Medics make breast cancer breakthrough
The way breast cancer cells spread to other parts of the body - increasing the risk of the patient dying - has been identified by scientists.
The spread of cancer cells from one part of the body to another - a process known as “metastasis” - is the leading cause of death among cancer patients.
Now new research reveals why some cancer cells may be more metastatic than others.
The findings, published in the journal Biophysical Journal, show breast cancer cells spread to other parts of the body by “sliding” around other cells blocking their escape route out of the original tumour.
Study senior study Doctor Anand Asthagiri, of Northeastern University, said: “We demonstrate a quantitative ruler for measuring how well a cell is able to slide.
“By putting numbers to this cellular behaviour, we can not only discern which pathways regulate sliding, but also how much. This opens the door to finding the most powerful drivers of sliding behavior and strategies to curb this invasive behaviour.”
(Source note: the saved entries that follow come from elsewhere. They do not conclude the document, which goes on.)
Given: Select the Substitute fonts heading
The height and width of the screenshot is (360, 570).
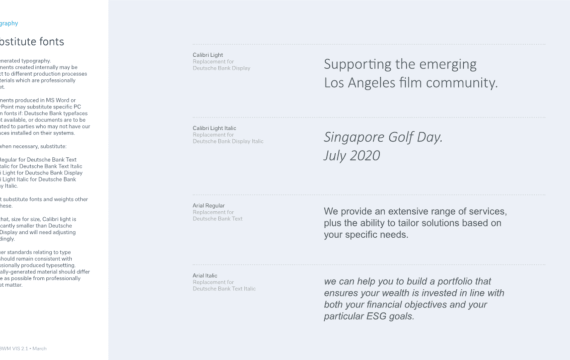Looking at the screenshot, I should [x=32, y=41].
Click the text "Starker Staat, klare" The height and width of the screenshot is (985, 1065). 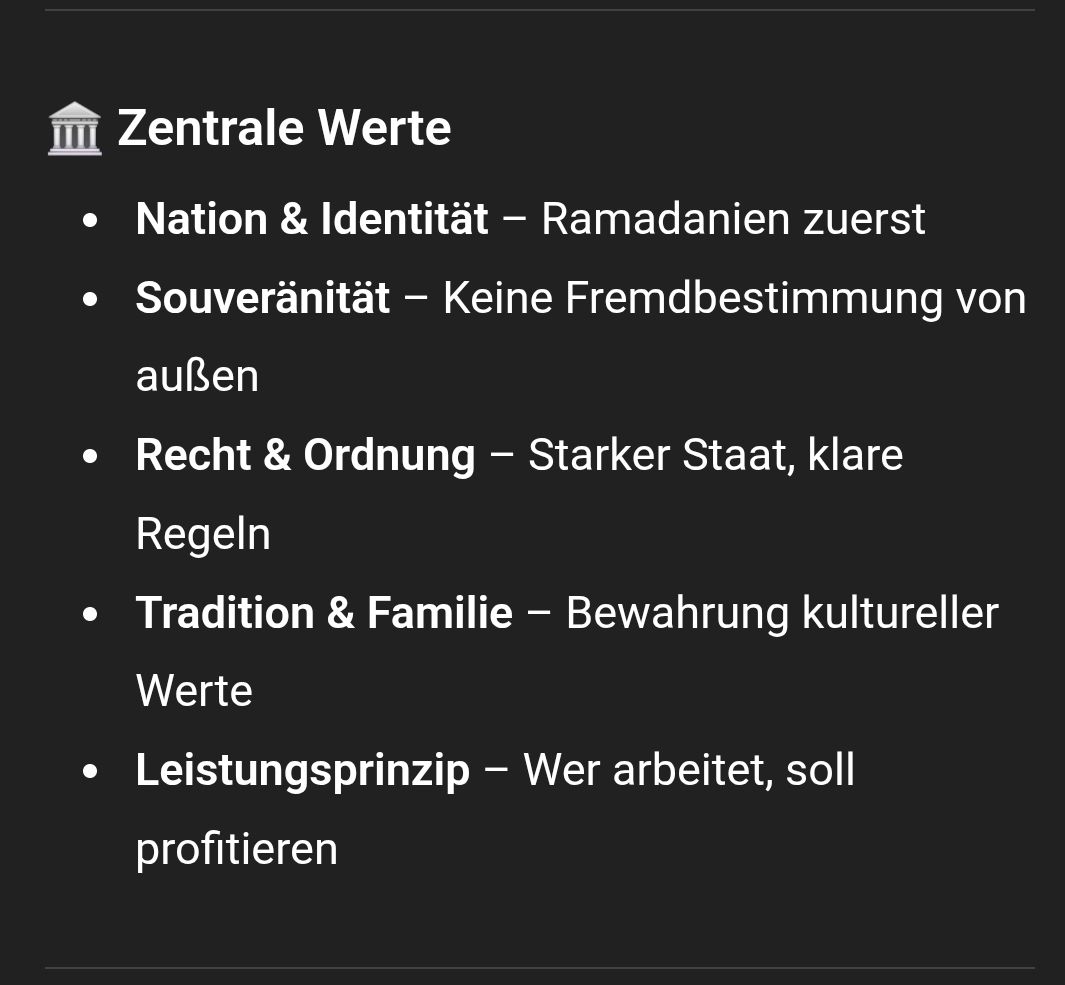715,455
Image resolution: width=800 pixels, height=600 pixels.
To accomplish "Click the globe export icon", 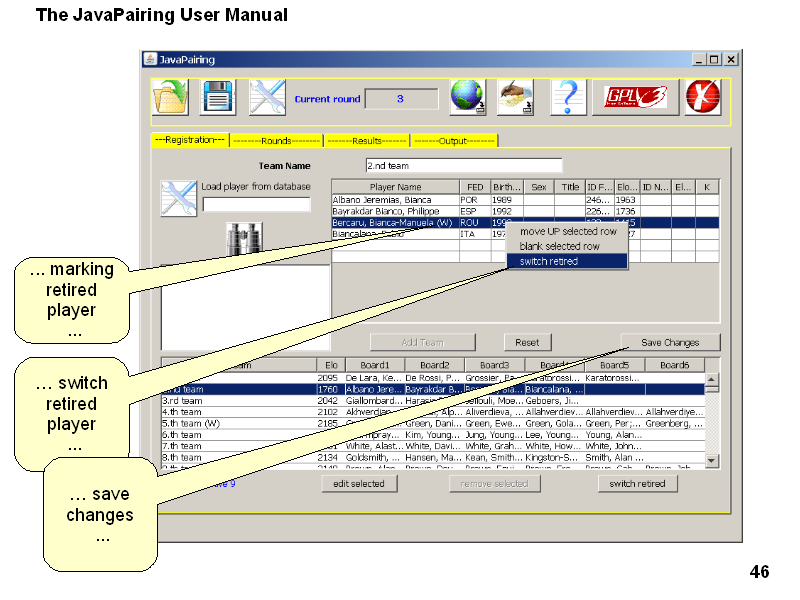I will tap(468, 98).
To invade other tissues in the body, cancer cells migrate along collagen protein fibres that serve as a path out of the original tumour.
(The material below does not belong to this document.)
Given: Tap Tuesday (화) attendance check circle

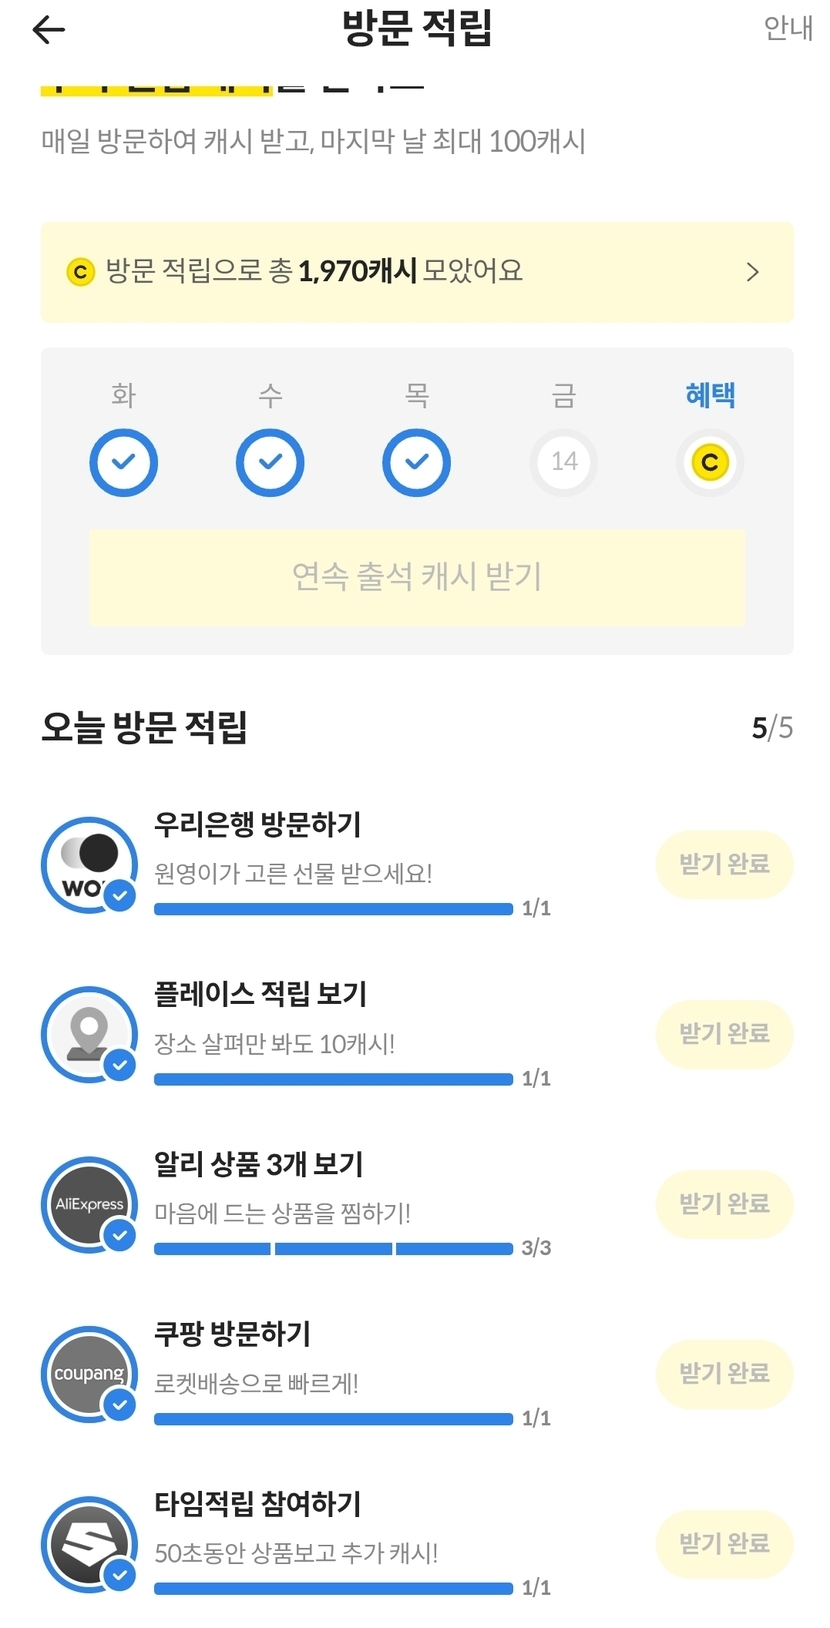Looking at the screenshot, I should tap(123, 463).
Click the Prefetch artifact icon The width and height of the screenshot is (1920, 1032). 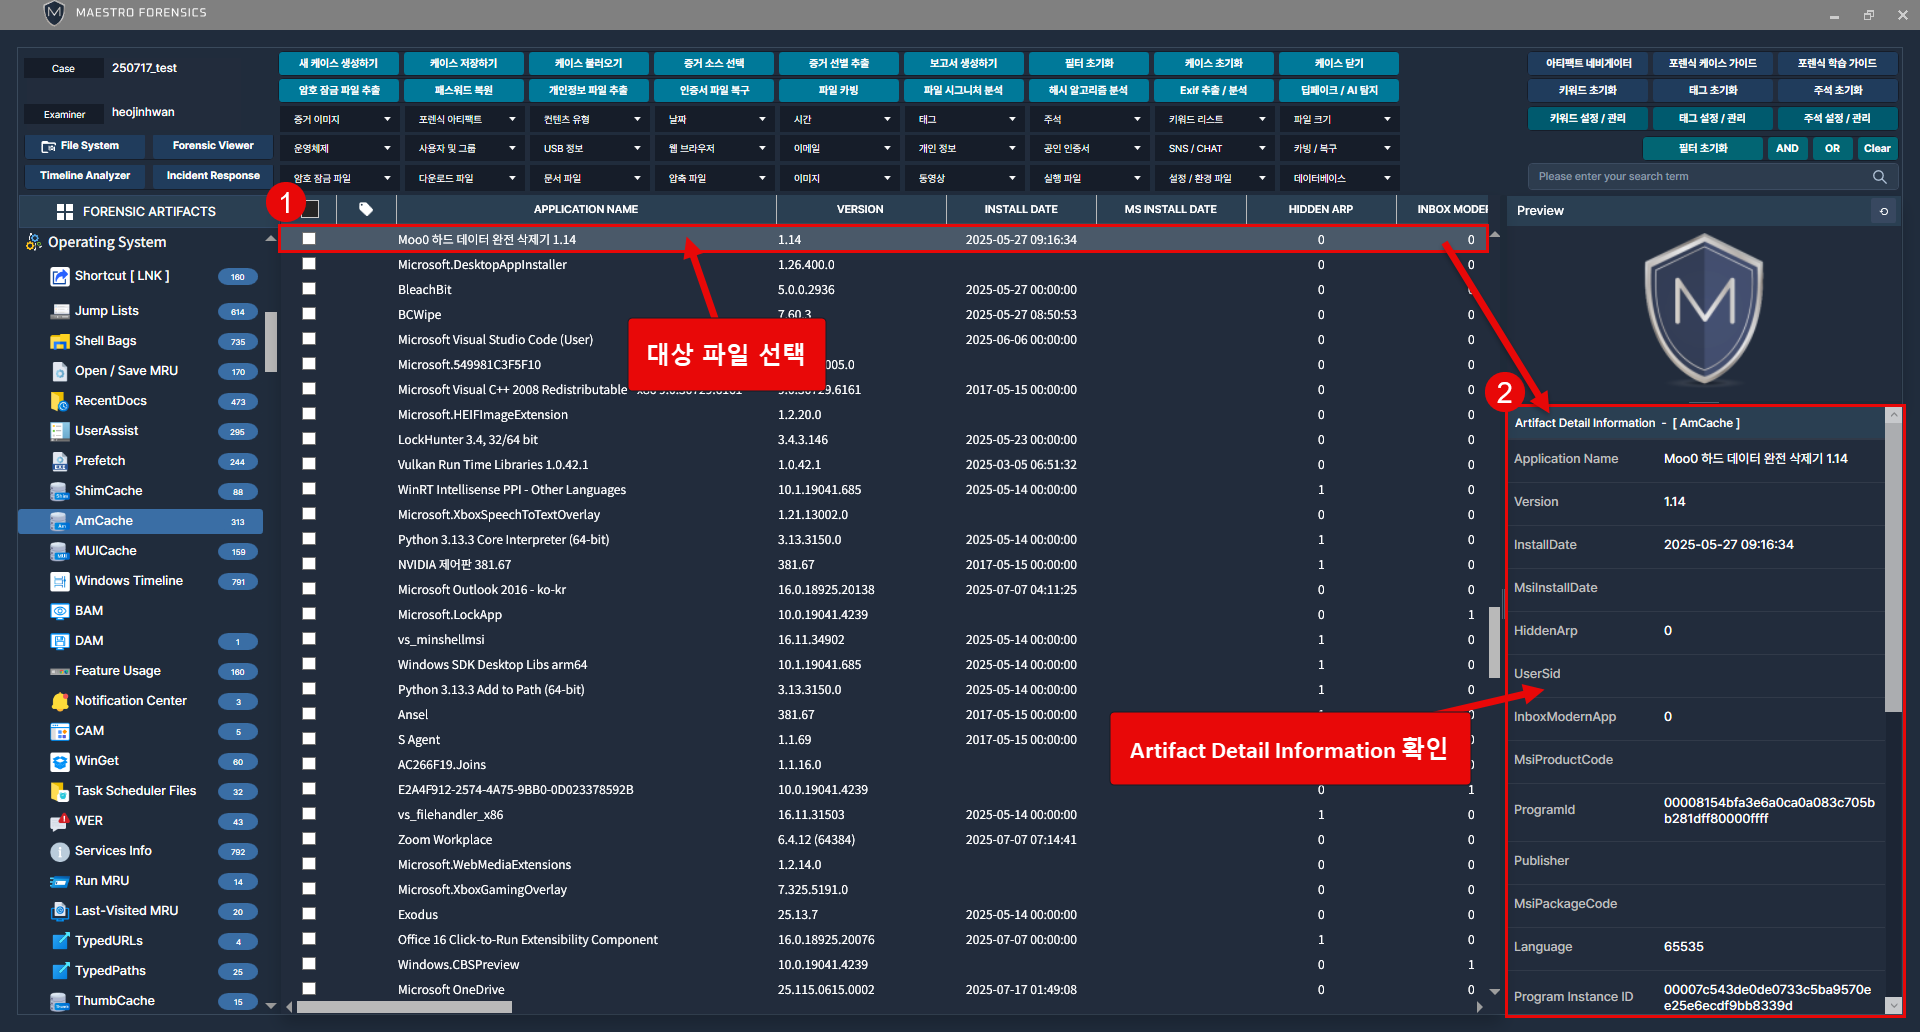pyautogui.click(x=60, y=461)
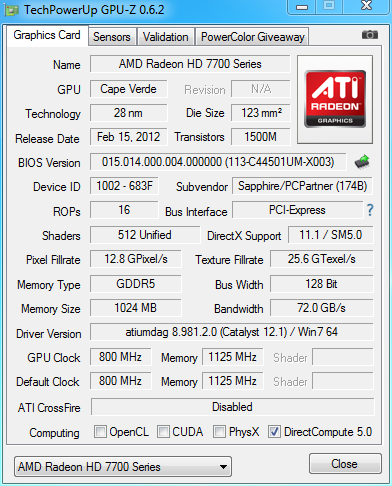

But these fibres are very narrow and the micro-environment is crowded with other cells, so it has not been clear how metastatic cancer cells get past obstacles and successfully navigate this spatially constrained environment.
Dr Asthagiri said: “Keep in mind that each cell is 10-15 micron wide and is finding a way to slide past a neighbour, also 10-15 micron wide.
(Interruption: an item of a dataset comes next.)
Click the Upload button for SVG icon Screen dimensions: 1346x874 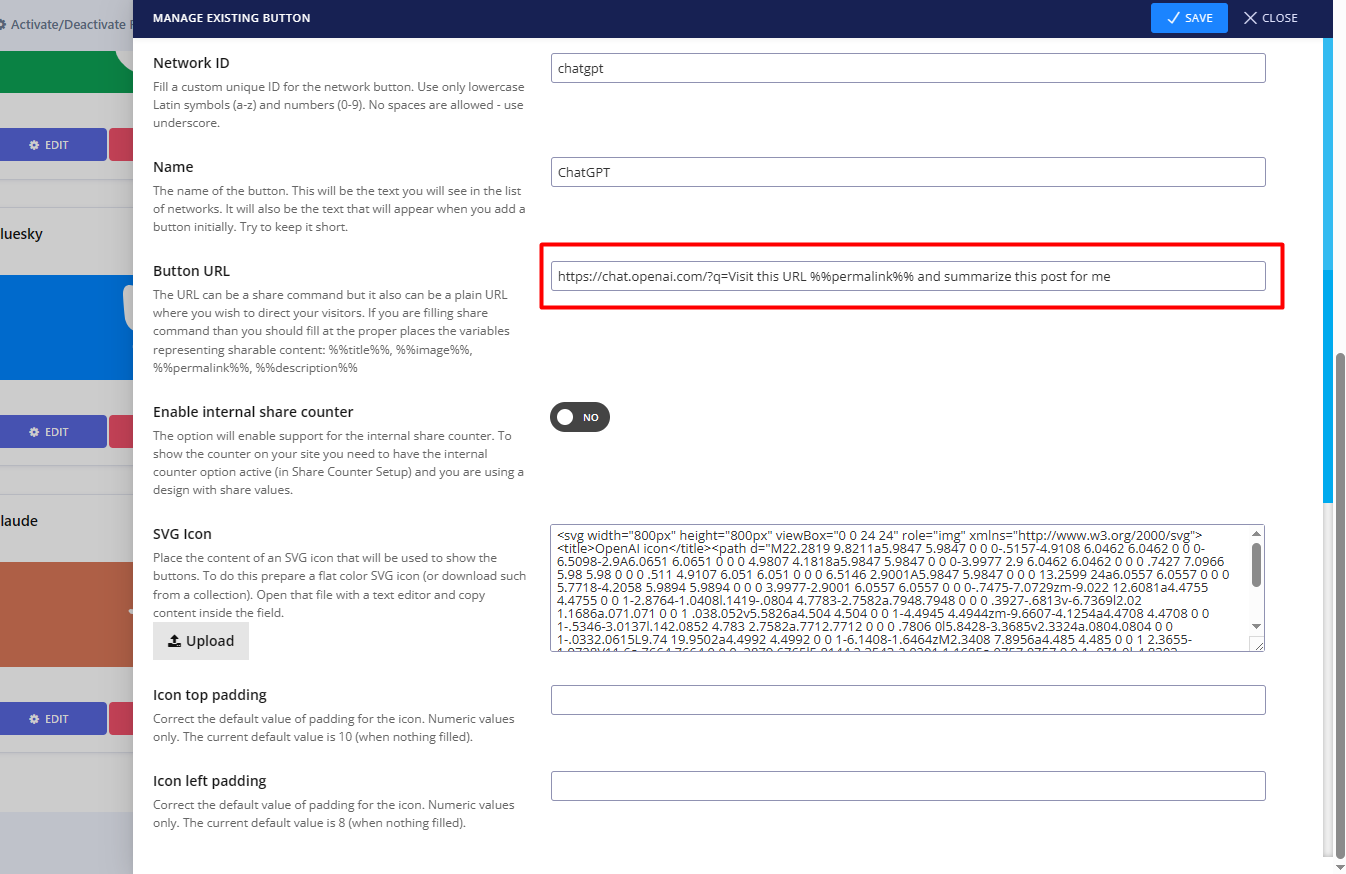click(200, 641)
“And they do all this on a track that is only 5 microns wide.
“How they physically squeeze, extend and wrap around is really remarkable and a fascinating biophysical problem.
“We were very interested in sorting out the mechanics and regulation of how cells accomplish this, and why cancer cells are particularly adept at it.”
To answer the question, Dr Asthagiri and his colleagues stamped a glass surface with micropatterned lines of fibronectin protein, and then used time-lapse microscopy to study collisions between pairs of cells deposited on the adhesive fibres.
On micropatterns that were only 6 microns or 9 microns wide, mimicking conditions in the tumour environment, 99 per cent of normal breast cells stopped and reversed direction on physical contact with another cell.
By contrast, about half of metastatic breast cancer cells responded to collisions by sliding past the other cell, maintaining their migratory path along the protein track.
However, Dr Asthagiri said normal breast cells were much more likely to slide past other cells when the researchers either increased the micro-pattern width to 33 micron, or reduced levels of E-cadherin - a sticky membrane protein that binds cells together.
Meanwhile, increased levels of E-cadherin diminished the sliding behaviour of metastatic breast cancer cells.
Additional experiments revealed proteins implicated in metastasis cooperate to regulate cell-sliding behaviour.
Taken together, Dr Asthagiri said the findings show the key role of cell sliding in supporting metastasis, and the molecular pathways that allow it to happen.
Now the researchers plan to further explore the underlying molecular mechanisms and test whether the system they developed can be used as a screening platform to find molecular targets that inhibit cell sliding.
Dr Asthagiri added: “Because our results provide a ruler to measure the extent to which genetic perturbations enable sliding, it offers a way to rank order molecular pathways and to identify combinations of genes that have synergistic effect on sliding potential.
“Sliding, and we believe invasiveness more broadly, is a property that’s progressively accrued, with each cancer-promoting event measurably shifting the degree of invasiveness.
“Having a ruler allows us to quantify how far cells have transformed and how effective one therapy is versus another.”